Text >>
--- start ---

Under his father’s successor, the Emir Sir Abdallah al-Salim al-Sabah, Sheikh Jaber added to his responsibility for oilfield security the role of liaison to the oil concessionaire, the Kuwait Oil Company.
In the late 1950s, as producing countries sought to wrest concessions from the oil companies, Sheikh Jaber helped to create new oil concessions to rival Kuwait Oil and founded the nation’s own Kuwait National Petroleum Company.
In an early experiment with “recycling” oil wealth he also set up Kuwait’s first international aid group, the Kuwait Fund for Economic Development.
In 1976 he set up the Fund for Future Generations, a safety net for Kuwaitis when the oil eventually runs out. Ten per cent of Kuwait’s oil revenues go into the fund, which now has an estimated balance of more than $60 billion.
The approach of full independence for Kuwait called for a more structured and controllable government. The Emir, Sir Abdallah al-Salim al-Sabah, turned to Sheikh Jaber for help in controlling informal, unruly and often corrupt government departments. Starting in 1959, he bent departments and their sometimes capricious heads to budgetary constraints and proper accountability. In the process, some of his rivals saw their power bases evaporate.
Many Kuwaitis credit the Emir with creating much of Kuwait’s infrastructure and with establishing standards of public probity. The Emir relied, throughout his public career, on his half-brother, Sheikh Sabah al-Ahmad as confidant and partner. Raised and educated together, the brothers complemented each other: while Sheikh Jaber turned his attention to finances, oil affairs, security and government organisation, Sabah al-Ahmad specialised in the media and foreign affairs.
The Emir held a central position in the struggle to transform Kuwait’s traditional consultative oligarchy into formal democratic institutions. A key member of the constituent assembly that drafted Kuwait’s 1962 constitution, he and others of the ruling family saw the new National Assembly’s role as that of a consultative “safety valve”.
However, independent-minded deputies in the assembly proved outspoken and followed a more independent agenda, pressing for governmental accountability to the assembly and nationalisation of the oil concession. The ruling family, still consolidating its ascendancy, lost its enthusiasm for representative government — especially among the al-Jaber, Sheikh Jaber al-Ahmad’s branch.
In 1966, after the accession of Skeikh Sabah al-Salim, Sheikh Jaber became Crown Prince. As Prime Minister, too, he found himself frequently at odds with the National Assembly. He feared “Lebanonisation”: the tensions expressed in the assembly and, indeed, often generated by it, seemed to hold disintegrative potential of the sort for which Lebanon had become a metaphor.
Seeing the excesses of the Assembly as a threat to national security, Sheikh Jaber suspended it in 1976. Many Kuwaitis were wiling to accept, given the example of dissension in Lebanon, the Crown Prince’s promise of a “reconstituted” parliament. Sheikh Jaber acceded to the throne on New Year’s Day, 1977, but it was not until 1981, nearly four years later, that he fulfilled his promise to restore the National Assembly.
But despite a rewritten constitution and careful redrawing of constituency boundaries, this new body proved as troublesome as its predecessors, and Sheikh Jaber dissolved it again in 1986. He imposed strict censorship and suspended key constitutional provisions that guaranteed a return to parliamentary representation.

--- end ---

Information provided >>

--- start ---

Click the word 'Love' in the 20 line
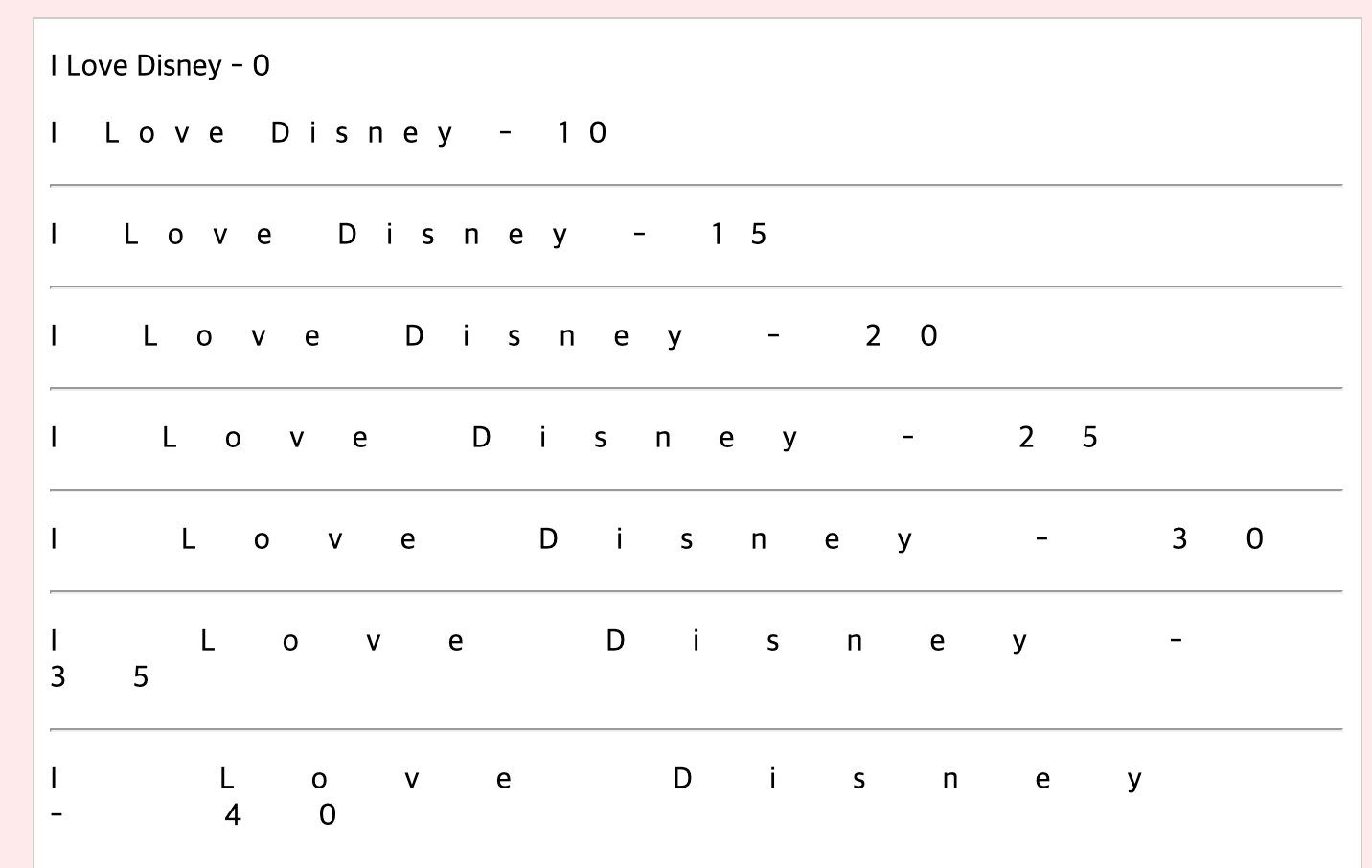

--- end ---

Problem 1 >> According to the passage on Sheikh Jaber, what share of Kuwait's oil revenues goes into the Fund for Future Generations?
Problem 2 >> Revise the passage on Sheikh Jaber between "However, independent-minded deputies" and "Jaber al-Ahmad’s branch.", inclusive, putting "members" in place of "deputies".

Exercise result 1 >> Ten percent

Exercise result 2 >>
However, independent-minded members in the assembly proved outspoken and followed a more independent agenda, pressing for governmental accountability to the assembly and nationalisation of the oil concession. The ruling family, still consolidating its ascendancy, lost its enthusiasm for representative government — especially among the al-Jaber, Sheikh Jaber al-Ahmad’s branch.